[[ Provided data open ]]

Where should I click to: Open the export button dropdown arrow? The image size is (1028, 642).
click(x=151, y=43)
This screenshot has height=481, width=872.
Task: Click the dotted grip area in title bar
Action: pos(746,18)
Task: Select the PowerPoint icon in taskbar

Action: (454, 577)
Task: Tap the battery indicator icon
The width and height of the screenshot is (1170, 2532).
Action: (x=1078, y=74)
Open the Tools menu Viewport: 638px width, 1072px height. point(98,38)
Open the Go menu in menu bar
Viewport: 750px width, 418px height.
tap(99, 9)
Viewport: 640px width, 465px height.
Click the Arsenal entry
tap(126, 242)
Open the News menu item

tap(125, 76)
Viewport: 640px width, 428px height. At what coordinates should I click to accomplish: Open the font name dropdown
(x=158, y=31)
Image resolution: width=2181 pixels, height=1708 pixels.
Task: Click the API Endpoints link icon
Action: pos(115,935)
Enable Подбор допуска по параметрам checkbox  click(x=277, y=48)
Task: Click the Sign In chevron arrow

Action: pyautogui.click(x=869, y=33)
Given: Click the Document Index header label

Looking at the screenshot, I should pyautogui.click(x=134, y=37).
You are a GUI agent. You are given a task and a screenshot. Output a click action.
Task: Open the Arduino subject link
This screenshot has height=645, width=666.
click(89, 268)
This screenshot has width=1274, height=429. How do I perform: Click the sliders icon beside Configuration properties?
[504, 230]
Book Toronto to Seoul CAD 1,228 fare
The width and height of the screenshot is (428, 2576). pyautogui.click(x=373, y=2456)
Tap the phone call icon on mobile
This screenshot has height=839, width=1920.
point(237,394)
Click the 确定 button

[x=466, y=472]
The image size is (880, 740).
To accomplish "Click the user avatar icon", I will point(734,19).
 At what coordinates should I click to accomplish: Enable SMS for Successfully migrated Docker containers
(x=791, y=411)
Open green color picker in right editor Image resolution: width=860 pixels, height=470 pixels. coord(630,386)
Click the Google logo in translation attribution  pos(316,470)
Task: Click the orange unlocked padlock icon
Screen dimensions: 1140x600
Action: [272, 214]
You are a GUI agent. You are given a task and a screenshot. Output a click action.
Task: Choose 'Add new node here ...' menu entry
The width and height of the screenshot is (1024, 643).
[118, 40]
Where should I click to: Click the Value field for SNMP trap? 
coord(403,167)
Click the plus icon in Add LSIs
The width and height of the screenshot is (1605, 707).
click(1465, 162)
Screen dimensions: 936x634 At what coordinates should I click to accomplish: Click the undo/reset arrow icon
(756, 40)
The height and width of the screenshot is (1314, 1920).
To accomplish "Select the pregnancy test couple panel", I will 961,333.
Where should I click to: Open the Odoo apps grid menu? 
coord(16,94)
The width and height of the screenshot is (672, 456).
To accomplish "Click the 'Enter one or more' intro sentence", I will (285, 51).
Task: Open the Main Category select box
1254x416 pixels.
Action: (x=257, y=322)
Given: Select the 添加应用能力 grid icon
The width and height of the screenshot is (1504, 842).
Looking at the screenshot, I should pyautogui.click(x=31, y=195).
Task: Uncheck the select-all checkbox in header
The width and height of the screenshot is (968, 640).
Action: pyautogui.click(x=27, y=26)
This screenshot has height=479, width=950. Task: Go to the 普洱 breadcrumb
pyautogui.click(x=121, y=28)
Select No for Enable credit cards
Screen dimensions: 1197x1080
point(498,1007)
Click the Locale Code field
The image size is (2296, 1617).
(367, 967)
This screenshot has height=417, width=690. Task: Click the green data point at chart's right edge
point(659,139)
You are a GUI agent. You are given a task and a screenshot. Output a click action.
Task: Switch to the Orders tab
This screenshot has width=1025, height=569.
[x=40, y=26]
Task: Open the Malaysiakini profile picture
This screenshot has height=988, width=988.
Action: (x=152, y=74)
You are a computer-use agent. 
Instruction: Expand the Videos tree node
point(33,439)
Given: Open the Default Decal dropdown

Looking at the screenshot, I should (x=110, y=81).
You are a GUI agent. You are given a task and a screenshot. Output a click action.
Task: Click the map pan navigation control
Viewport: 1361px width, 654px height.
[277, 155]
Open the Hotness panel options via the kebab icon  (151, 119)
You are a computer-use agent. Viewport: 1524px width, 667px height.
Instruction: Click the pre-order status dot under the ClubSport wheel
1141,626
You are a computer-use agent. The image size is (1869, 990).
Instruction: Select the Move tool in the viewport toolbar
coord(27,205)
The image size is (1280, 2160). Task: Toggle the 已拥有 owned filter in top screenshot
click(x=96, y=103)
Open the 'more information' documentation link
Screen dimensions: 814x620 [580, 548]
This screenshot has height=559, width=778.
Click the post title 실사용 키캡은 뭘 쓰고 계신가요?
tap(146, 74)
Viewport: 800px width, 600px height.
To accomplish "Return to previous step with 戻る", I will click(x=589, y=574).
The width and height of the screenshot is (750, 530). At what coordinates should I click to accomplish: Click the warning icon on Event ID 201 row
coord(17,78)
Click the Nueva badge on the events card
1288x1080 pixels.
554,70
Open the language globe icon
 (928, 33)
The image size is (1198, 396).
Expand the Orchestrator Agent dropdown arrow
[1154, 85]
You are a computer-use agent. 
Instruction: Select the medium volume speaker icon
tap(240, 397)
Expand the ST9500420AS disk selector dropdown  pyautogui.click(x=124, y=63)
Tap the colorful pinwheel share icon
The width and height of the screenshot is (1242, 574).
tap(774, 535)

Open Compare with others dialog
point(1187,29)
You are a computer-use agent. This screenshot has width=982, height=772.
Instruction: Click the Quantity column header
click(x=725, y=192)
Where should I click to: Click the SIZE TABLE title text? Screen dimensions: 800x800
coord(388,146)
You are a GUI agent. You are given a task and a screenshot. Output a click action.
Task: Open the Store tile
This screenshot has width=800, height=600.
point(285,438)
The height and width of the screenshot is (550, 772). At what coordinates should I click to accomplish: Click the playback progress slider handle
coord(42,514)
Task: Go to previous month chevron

[[ Provided data closed ]]

> [How to complete this task]
Set down exactly, and only, the lines from the one containing "Instruction: Select the medium" through the final line of the entries above.

> [Answer box]
Instruction: Select the medium volume speaker icon
tap(240, 397)
Expand the ST9500420AS disk selector dropdown  pyautogui.click(x=124, y=63)
Tap the colorful pinwheel share icon
The width and height of the screenshot is (1242, 574).
tap(774, 535)

Open Compare with others dialog
point(1187,29)
You are a computer-use agent. This screenshot has width=982, height=772.
Instruction: Click the Quantity column header
click(x=725, y=192)
Where should I click to: Click the SIZE TABLE title text? Screen dimensions: 800x800
coord(388,146)
You are a GUI agent. You are given a task and a screenshot. Output a click action.
Task: Open the Store tile
This screenshot has width=800, height=600.
point(285,438)
The height and width of the screenshot is (550, 772). At what coordinates should I click to accomplish: Click the playback progress slider handle
coord(42,514)
Task: Go to previous month chevron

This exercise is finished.